Она помолчала, как будто ждала, чтобы он повторил это снова, потом произнесла:
– Спасибо тебе за то, что ты так хорошо заботился обо мне.
– Ты уже благодарила меня.
– Да, но та благодарность не в счет.
– Почему же?
– Потому что я всего лишь пыталась задобрить тебя.
– Задобрить меня?
– Я очень боялась.
– В прошедшем времени? Ты больше не боишься меня?
– Я не хочу тебя бояться.
Эмори сделала шаг к нему, потом еще один и продолжала идти, пока не оказалась от него на расстоянии вытянутой руки. Она протянула ему правую руку:
– Друзья?
Мужчина посмотрел на протянутую руку, но не принял ее. Вместо этого он положил руки ей на плечи и притянул к себе. Эмори наклонила голову, как будто для того, чтобы не смотреть ему в глаза, но не сбросила его руки, не попятилась и не сжалась, как бывало всякий раз, стоило ему подойти слишком близко.
Женщина сделала несколько мелких шажков, чтобы сократить расстояние между ними, потом прижалась лбом к его груди. Пальцы мужчины скользнули к ней на спину, притягивая ее еще ближе. Когда их тела соприкоснулись, она повернула голову, и ее щека легла туда, где билось его сердце.
Он водил руками по ее позвоночнику вверх и вниз, пока его пальцы не замерли у нее на пояснице. И остались там. И начали описывать круги с должным нажимом, чтобы ее бедра оказались прижатыми к нему. У нее перехватило дыхание.
Потом они оба перестали дышать.
Эмори запрокинула голову и посмотрела ему в лицо своими прозрачными глазами, и, когда она это сделала, все было решено. Он должен был овладеть ею. Он готов был пройти через ад, только бы оказаться внутри ее. Он тонул, тонул, тонул…
Его рот почти коснулся ее губ – так близко, что он чувствовал влагу ее дыхания на своих губах – когда мужчина взял себя в руки. Он прошептал:
– Ты почти поймала меня, Док.
Она откинула голову назад и моргнула.
– Что?
– Я почти попался.
– Не понимаю, о чем ты.
– Черта с два, ты не понимаешь. Под этой рубашкой только ты, воплощенная сексуальность, и ничего больше, – он провел пальцами по верхней части ее груди, натянувшей старую фланель. – Ты выглядишь такой мягкой и нежной, что у меня потекли слюнки.
Он потерся о нее, как будто подтверждая свои слова.
– Ты знаешь, чего я хочу, и ты решила, что если ты дашь мне это, то задобришь меня, и я отвезу тебя домой. Ты только что влезла на алтарь и разлеглась там.
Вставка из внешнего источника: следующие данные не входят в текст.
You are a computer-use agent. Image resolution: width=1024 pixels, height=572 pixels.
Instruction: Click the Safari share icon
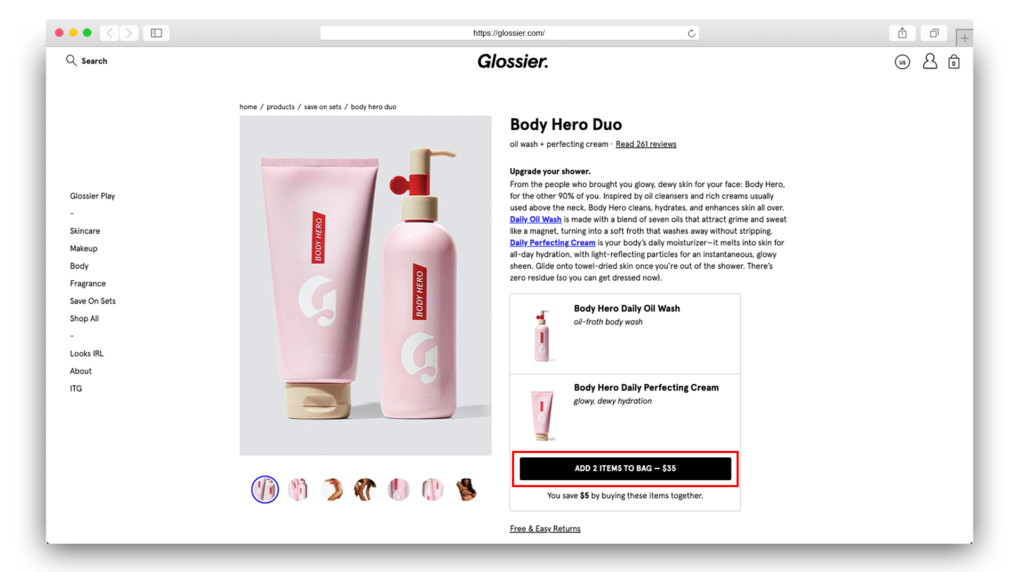click(902, 33)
Он презрительно усмехнулся.
– Я оценил твой жест. Честно. И это не говоря о виде, – он слегка закинул голову назад, чтобы видеть Эмори во весь рост. – Но я не собираюсь заниматься сексом с мученицей.
Она сердито оттолкнула его и попыталась вывернуться из его объятий.
Но он не отпускал ее. На самом деле, он прижал женщину еще крепче и терся о ее бедра с откровенным намеком.
– Но я должен предупредить тебя, Док. Если ты еще раз дашь мне возможность прикоснуться к тебе, то тебе от меня уже не уйти. Мои руки побывают везде. Поняла? Я не буду представлять тебя голой, я увижу тебя голой. Еще раз предложишь себя, и я забуду обо всех причинах, по которым я не должен трахнуть тебя.
Позже он гадал, что произошло бы в следующие несколько секунд, если бы грузовик не съехал с дороги и не врезался в дерево.